:: TASK DIRECTIONS ::
Which lines in the data below contain the string "logo"? Pull out each of those lines and copy it whole.

:: RECORD SET ::
/---

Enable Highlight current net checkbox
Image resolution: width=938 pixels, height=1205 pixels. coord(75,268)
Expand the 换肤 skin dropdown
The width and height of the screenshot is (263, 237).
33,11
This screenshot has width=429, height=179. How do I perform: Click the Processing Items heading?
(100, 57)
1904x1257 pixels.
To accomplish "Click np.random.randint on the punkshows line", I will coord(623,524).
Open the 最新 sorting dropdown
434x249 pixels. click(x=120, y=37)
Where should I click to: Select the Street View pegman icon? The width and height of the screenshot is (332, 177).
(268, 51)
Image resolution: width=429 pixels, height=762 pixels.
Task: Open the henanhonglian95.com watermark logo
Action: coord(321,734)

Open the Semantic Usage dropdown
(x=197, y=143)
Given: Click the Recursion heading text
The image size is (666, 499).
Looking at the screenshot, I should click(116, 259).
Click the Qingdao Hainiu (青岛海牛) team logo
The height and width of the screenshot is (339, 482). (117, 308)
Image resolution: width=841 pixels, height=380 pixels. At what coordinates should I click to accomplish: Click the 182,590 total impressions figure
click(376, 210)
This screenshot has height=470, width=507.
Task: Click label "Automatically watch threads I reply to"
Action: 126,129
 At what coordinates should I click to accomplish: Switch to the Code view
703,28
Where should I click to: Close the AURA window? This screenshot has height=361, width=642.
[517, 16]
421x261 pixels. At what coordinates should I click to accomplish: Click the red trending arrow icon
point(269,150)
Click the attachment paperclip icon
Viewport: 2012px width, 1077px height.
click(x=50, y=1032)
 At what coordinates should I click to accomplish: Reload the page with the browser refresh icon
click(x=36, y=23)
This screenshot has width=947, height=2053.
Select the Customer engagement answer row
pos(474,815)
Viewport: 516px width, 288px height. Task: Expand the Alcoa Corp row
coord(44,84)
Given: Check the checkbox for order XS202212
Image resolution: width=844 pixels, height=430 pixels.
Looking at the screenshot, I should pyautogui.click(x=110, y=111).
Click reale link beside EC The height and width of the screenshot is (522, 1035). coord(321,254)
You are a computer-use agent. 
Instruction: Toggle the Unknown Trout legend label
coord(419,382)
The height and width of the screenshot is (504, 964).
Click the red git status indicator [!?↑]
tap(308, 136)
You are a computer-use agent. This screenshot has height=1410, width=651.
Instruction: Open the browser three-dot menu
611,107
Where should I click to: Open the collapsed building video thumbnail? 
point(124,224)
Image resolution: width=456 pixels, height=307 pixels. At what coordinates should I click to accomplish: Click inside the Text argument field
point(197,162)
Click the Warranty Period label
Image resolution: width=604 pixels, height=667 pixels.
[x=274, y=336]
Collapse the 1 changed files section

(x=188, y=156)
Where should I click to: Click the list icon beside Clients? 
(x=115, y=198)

\---

:: EXPECTED ANSWER ::
Task: Open the henanhonglian95.com watermark logo
Click the Qingdao Hainiu (青岛海牛) team logo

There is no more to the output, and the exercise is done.